Boiled in Lead has been honored with a star on the outside mural of the Minneapolis nightclub First Avenue, recognizing performers that have played sold-out shows or have otherwise demonstrated a major contribution to the culture at the iconic venue.

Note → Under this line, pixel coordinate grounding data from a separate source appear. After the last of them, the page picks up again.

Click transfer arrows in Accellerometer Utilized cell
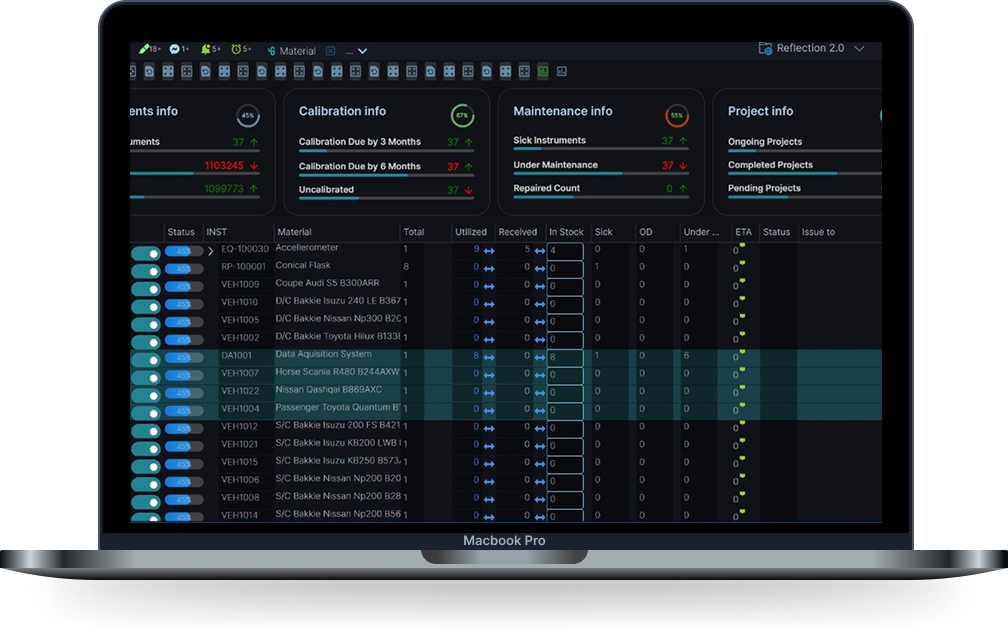1008x635 pixels. [489, 250]
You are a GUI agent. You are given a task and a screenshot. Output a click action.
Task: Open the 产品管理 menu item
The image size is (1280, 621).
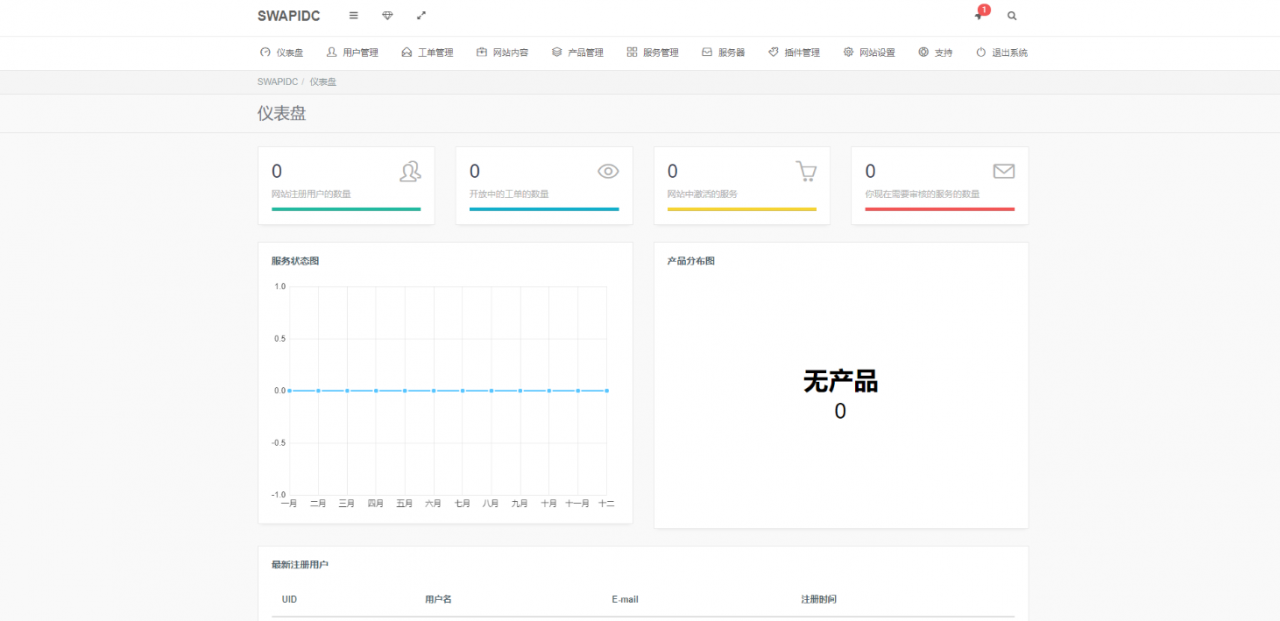point(577,53)
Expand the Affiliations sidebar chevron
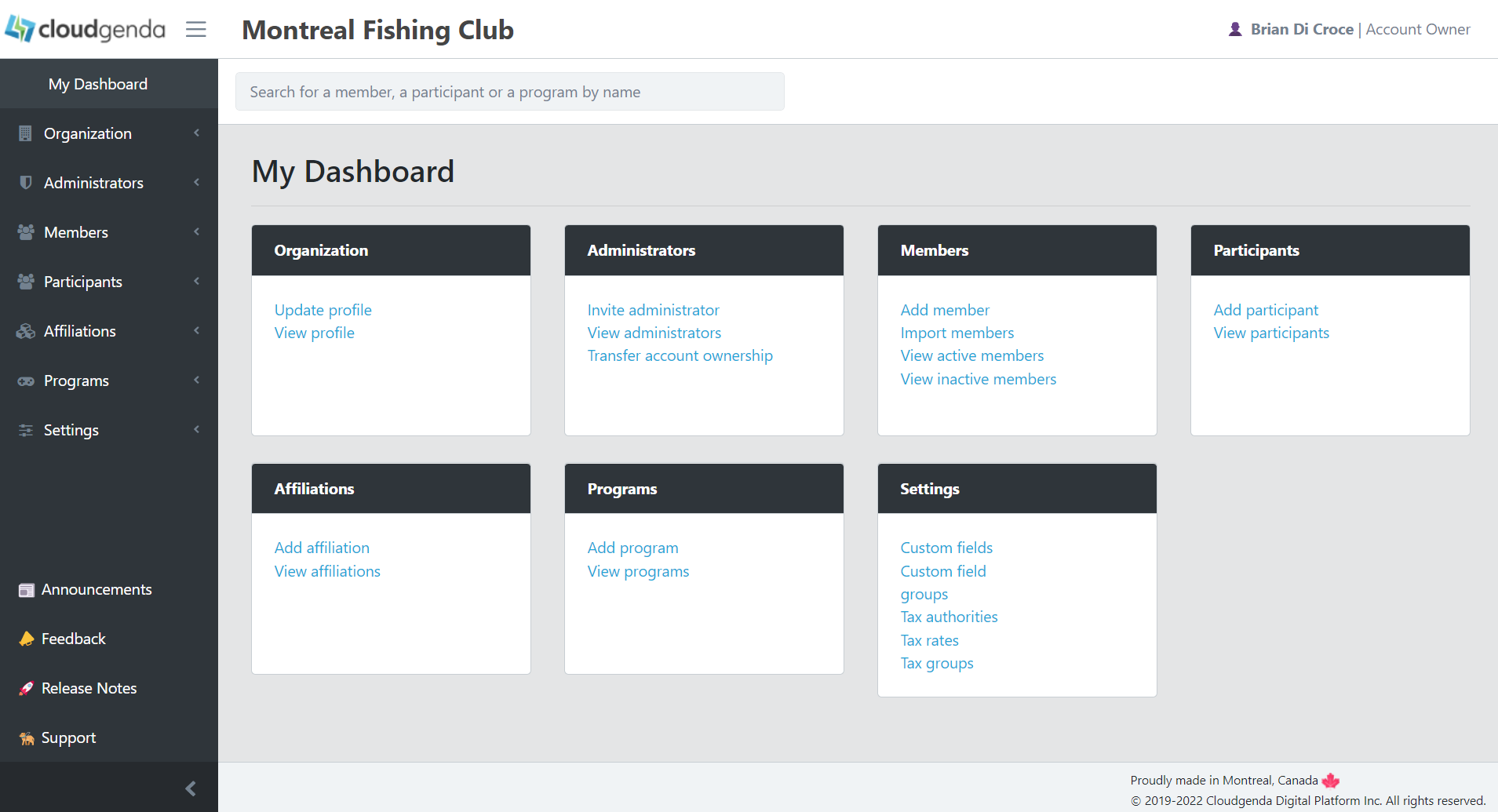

Receiving a star "might be the most prestigious public honor an artist can receive in Minneapolis," according to journalist Steve Marsh.

==Selected discography==

- Boiled in Lead, Boiled in Lead (1984)
- Boiled in Lead, Boiled Alive (1984)
- Boiled in Lead, Hotheads (Atomic Theory, 1987)
- The Intuitive Bikers, Bikin' into It (1987)
- Peter Stenshoel, Strangely Colored Map (Numazu, 1988)
- Bob Zander featuring Max Swanson, Friend for Life (Raz Recordings, 1988)
- Boiled in Lead, From the Ladle to the Grave (Atomic Theory, 1989)
- Boiled in Lead, Orb (Atomic Theory, 1990)
- Cats Laughing, Another Way to Travel (1990)
- Boiled in Lead, Old Lead (1991)
- Voices of Sepharad, Viva Sepharad (1992)
- Voices of Sepharad, Hamsa (1992)
- Peter Stenshoel, Codex from The Trickster (Numazu, 1993)
- Bob Zander, Almost Orlana (Raz, 1994)
- Robin Adnan Anders, Omaiyo (Rykodisc, 1998)
- Boiled in Lead, Alloy (1998)
- Tim Malloys, Drunkards, Bastards, and Blackguards (Fabulous, 2000)
- Bob Zander, Skyline to the Sea (2002)
- Boiled in Lead, Silver (2008)
- Felonious Bosch, Toy Box (2010)
- Joe Fahey, Bushnell's Turtle (2011)
- Boiled in Lead, The Well Below (Omnium, 2012)
- Felonious Bosch, Welcome to Bordertown (2013)
- Kari Tauring, Nykken & Bear (Omnium, 2013)
- Vernon Dixon, Corn Whiskey (Friendly Dive, 2014)
- Nigel Egg, The Blues Is Personal (Spiff Key, 2014)
- Greg Herriges, Artifacts (2014)
- Bob Zander, Thumbnail Sketches (2017)
- StellaRoma, Revel and Ritual: Holiday Music for the World (2018)

==Personal life==
Stenshoel was married and had a son.

==Death==
Stenshoel died on September 16, 2021, in Minnetonka, Minnesota from squamous cell carcinoma of the gingiva. He was 71.